[BEGIN Excerpted text]
Through a series of divestitures and acquisitions over the past several years, Eastman has reduced its exposure to cyclical commodity chemical markets and increased its emphasis on the faster-growing, more stable specialty chemicals businesses. The company has also expanded its reach geographically in the Asia Pacific region and other emerging markets.
Its efforts have paid off. Eastman has sparked a favorable reaction on Wall Street as it's shown consistent earnings growth while transforming into more of a specialty chemicals producer.
"Investors usually award a higher valuation to specialty chemicals producers than commodity chemicals producers," said S&P Capital IQ equity analyst Stuart Benway.
The reason: There's more consistency in profits in specialty chemicals, while in a highly cyclical business like commodity chemicals there can be wide swings in profits, he says.
Eastman boasts a strong portfolio of specialty businesses that hold leading positions and provide products that enhance performance in a variety of end markets such as transportation, building and construction, and consumables. They include specialty chemicals, such as an additive that reduces tire wear, materials that prevent auto glass from shattering and a fiber used in manufacturing cigarettes and yarn.
The big draw for investors is Eastman's earnings growth, which has been "fairly strong and fairly consistent," says Benway.
Sales and earnings have climbed by at least 25% for three straight quarters. In the most recent first quarter, earnings popped 33% to $1.62 a share. Sales shot up 27% to $2.3 billion.
Despite ongoing economic uncertainty, Eastman's end markets, particularly the transportation and building and construction markets, benefited from continued economic growth in Asia and modest economic growth in the U.S., says a company filing with the SEC.
Operating earnings rose to $393 million from $339 million the prior year. The increase came amid lower raw material and energy costs, which more than offset lower selling prices.
A big lift came from the $4.8 billion acquisition of performance and specialty chemicals producer Solutia in July. Solutia supplies specialty films and additives into the automotive, building and construction, and renewable energy markets.
Solutia brought a lot to the table. It added more than $2 billion in annual sales, says Benway, and expanded Eastman's presence in emerging markets.
The buy accelerated Eastman's growth efforts in Asia Pacific. With Solutia in the mix, Eastman expects to have a compound annual growth rate in Asia Pacific approaching 10% for the next several years.
At the time of the buy, Eastman identified annual cost synergies of roughly $100 million it expected to achieve by 2013.
[END Excerpted text]
[BEGIN Data lines]
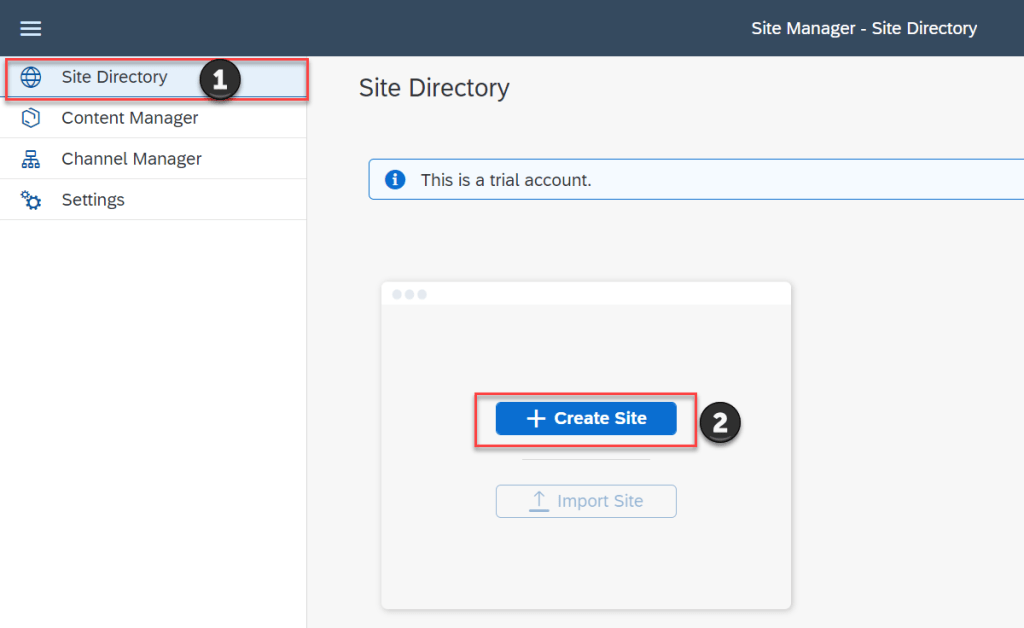Viewport: 1024px width, 628px height.
Task: Click the Import Site button text
Action: click(x=600, y=501)
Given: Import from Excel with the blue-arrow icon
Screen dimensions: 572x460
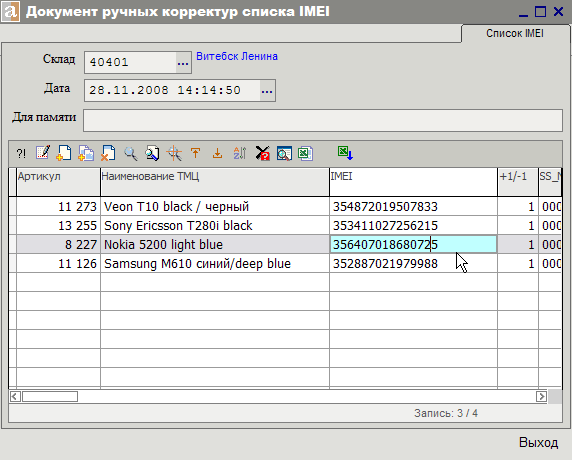Looking at the screenshot, I should pos(345,152).
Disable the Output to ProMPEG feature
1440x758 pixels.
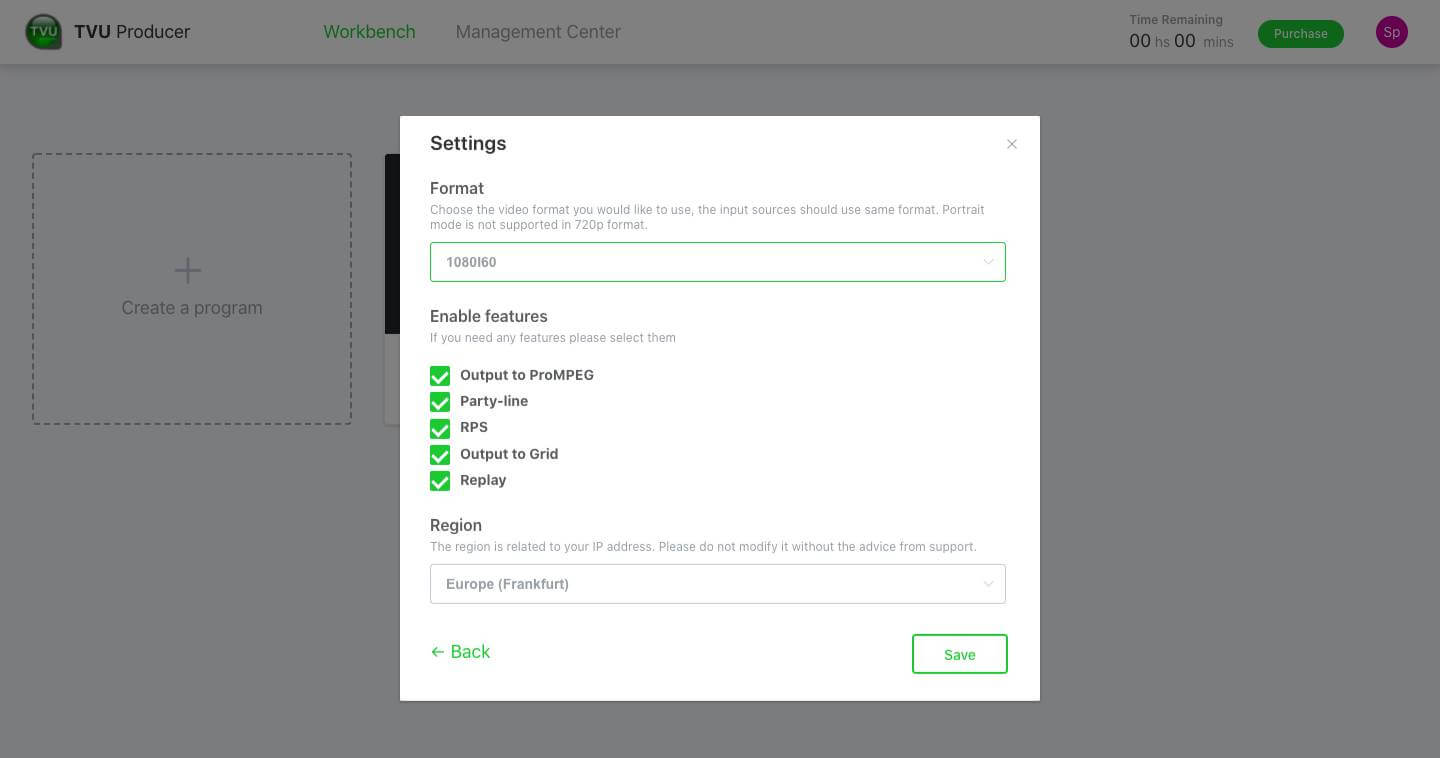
[END Data lines]
### Set problem 1
In the Eastman excerpt above, how much did Eastman pay to acquire Solutia?
### Set problem 2
Carry the Eastman excerpt above forward from its final sentence.

### Response 1
$4.8 billion

### Response 2
Eastman also expects to realize tax benefits from Solutia's historical net operating losses and other tax advantages that it expects to contribute to free cash flow of roughly $1.0 billion through 2013.
On the product front, the buy added a handful of specialty businesses to Eastman Chemical's portfolio. Solutia's rubber chemicals used by the tire industry are the firm's most attractive asset, wrote Morningstar analyst Jeffrey Stafford in a report.
"Rubber chemicals look to fit alongside acetate tow as Eastman's most profitable business lines going forward," he said. "In acetate tow, a main component of cigarette filters, Eastman benefits from a low-cost production method using coal as a feedstock. In general, this business is relatively immune to cyclical downturns and should help stabilize earnings over time."
Among Solutia's products for the tire industry is Crystex insoluble sulfur, an additive that slows the wear on tires.
Another Solutia product is Saflex, a material used in commercial glass and auto windshields that limits shattered glass damage.
Eastman has made other acquisitions over the years, including the 2011 purchase of Scandiflex do Brasil S.A. Industrias Quimicas, a maker of plasticizers. Plasticizers are additives that increase the plasticity or fluidity of a material. The buy helped expand Eastman's presence in Latin America and expanded its product portfolio.
It's also divested more than $3 billion in sales from underperforming business lines over the past several years, notes Stafford. That included the 2011 sale of its Performance Polymers PET business, related assets, and technology to DAK Americas.
Eastman is the former supplier of chemicals to the now-defunct camera company Eastman Kodak.
It generates roughly half of sales outside the U.S. and Canada. It's a top player in many of its markets. It's the second-largest acetate tow manufacturer in the world. Competitors in the fibers market for acetate tow include Celanese Corp. ( CE )and Mitsubishi Rayon Co. Ltd.
The company forecasts global growth in demand for filter tow of 1% to 2% annually over the next several years with Asia accounting for more than 50% of the growth, wrote Benway in a report.
Eastman is the world's largest non-phthalate plasticizer manufacturer and the second-largest resin manufacturer. Eastman's major competitors in this segment include large multinational companies such as BASF andExxon Mobil ( XOM ).
Stafford says Eastman's coal gasification production technique provides a low-cost base for many of its products.
"Competitors have been reluctant to replicate this process because of high upfront costs," he said.
Meanwhile, Eastman's prospects are bright, despite head winds.
"We expect our leadership positions in key end markets, the diversity of the end markets we serve, and our broad geographic footprint to continue to position us well for strong earnings growth," said CEO Jim Rogers when reporting first-quarter results April 25. "However, global economic uncertainty continues with particular weakness in Europe, and raw material and energy costs remain volatile."
Still with the integration of the Solutia buy on track and continued momentum in its end markets, he maintained his 2013 full-year earnings per share guidance of between $6.30 and $6.40.
Analysts polled by Thomson Reuters see 2013 earnings rising 18% to $6.35 a share. They expect an 11% rise in 2014 and in 2015.
Separately, in May, Mark Costa was named chief executive effective Jan. 1, 2014. Costa, who had been executive vice president, was also named president effective immediately. He replaces Rogers, who will continue to serve in his post as chairman after Costa takes the helm.